§ Saved data entries
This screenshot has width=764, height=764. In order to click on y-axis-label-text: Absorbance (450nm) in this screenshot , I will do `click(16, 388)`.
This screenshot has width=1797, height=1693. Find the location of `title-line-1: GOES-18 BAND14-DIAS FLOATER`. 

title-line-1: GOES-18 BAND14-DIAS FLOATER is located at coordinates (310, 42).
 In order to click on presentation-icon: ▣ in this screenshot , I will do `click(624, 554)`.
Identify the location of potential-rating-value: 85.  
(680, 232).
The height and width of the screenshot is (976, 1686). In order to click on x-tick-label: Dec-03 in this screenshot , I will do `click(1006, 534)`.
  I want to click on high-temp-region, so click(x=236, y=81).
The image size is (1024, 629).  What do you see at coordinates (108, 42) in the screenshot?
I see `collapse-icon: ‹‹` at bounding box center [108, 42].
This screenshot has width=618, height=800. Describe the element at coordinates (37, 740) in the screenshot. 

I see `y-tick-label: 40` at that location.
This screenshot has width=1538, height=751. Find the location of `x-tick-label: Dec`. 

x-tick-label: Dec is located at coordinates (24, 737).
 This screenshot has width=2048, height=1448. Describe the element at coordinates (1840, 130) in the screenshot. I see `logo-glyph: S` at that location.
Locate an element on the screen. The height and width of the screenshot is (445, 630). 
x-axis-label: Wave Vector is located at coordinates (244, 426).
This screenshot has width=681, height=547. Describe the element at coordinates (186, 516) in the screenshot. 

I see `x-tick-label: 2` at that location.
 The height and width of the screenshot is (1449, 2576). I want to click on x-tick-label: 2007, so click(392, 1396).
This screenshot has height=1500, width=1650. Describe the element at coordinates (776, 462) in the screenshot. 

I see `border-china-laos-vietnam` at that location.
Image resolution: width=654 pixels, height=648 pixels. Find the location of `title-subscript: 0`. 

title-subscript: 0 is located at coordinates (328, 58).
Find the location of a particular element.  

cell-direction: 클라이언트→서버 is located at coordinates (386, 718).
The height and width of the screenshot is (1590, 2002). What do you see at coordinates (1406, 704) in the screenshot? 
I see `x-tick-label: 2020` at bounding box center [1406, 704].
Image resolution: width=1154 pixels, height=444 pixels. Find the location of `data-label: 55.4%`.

§ The problem
Can you copy out all of the records above word for word?

§ Task output
This screenshot has width=764, height=764. In order to click on y-axis-label-text: Absorbance (450nm) in this screenshot , I will do `click(16, 388)`.
This screenshot has width=1797, height=1693. Find the location of `title-line-1: GOES-18 BAND14-DIAS FLOATER`. 

title-line-1: GOES-18 BAND14-DIAS FLOATER is located at coordinates (310, 42).
 In order to click on presentation-icon: ▣ in this screenshot , I will do `click(624, 554)`.
Identify the location of potential-rating-value: 85.  
(680, 232).
The height and width of the screenshot is (976, 1686). In order to click on x-tick-label: Dec-03 in this screenshot , I will do `click(1006, 534)`.
  I want to click on high-temp-region, so click(x=236, y=81).
The image size is (1024, 629).  What do you see at coordinates (108, 42) in the screenshot?
I see `collapse-icon: ‹‹` at bounding box center [108, 42].
This screenshot has width=618, height=800. Describe the element at coordinates (37, 740) in the screenshot. 

I see `y-tick-label: 40` at that location.
This screenshot has width=1538, height=751. Find the location of `x-tick-label: Dec`. 

x-tick-label: Dec is located at coordinates (24, 737).
 This screenshot has width=2048, height=1448. Describe the element at coordinates (1840, 130) in the screenshot. I see `logo-glyph: S` at that location.
Locate an element on the screen. The height and width of the screenshot is (445, 630). 
x-axis-label: Wave Vector is located at coordinates (244, 426).
This screenshot has width=681, height=547. Describe the element at coordinates (186, 516) in the screenshot. 

I see `x-tick-label: 2` at that location.
 The height and width of the screenshot is (1449, 2576). I want to click on x-tick-label: 2007, so click(392, 1396).
This screenshot has height=1500, width=1650. Describe the element at coordinates (776, 462) in the screenshot. 

I see `border-china-laos-vietnam` at that location.
Image resolution: width=654 pixels, height=648 pixels. Find the location of `title-subscript: 0`. 

title-subscript: 0 is located at coordinates (328, 58).
Find the location of a particular element.  

cell-direction: 클라이언트→서버 is located at coordinates (386, 718).
The height and width of the screenshot is (1590, 2002). What do you see at coordinates (1406, 704) in the screenshot? 
I see `x-tick-label: 2020` at bounding box center [1406, 704].
Image resolution: width=1154 pixels, height=444 pixels. Find the location of `data-label: 55.4%`.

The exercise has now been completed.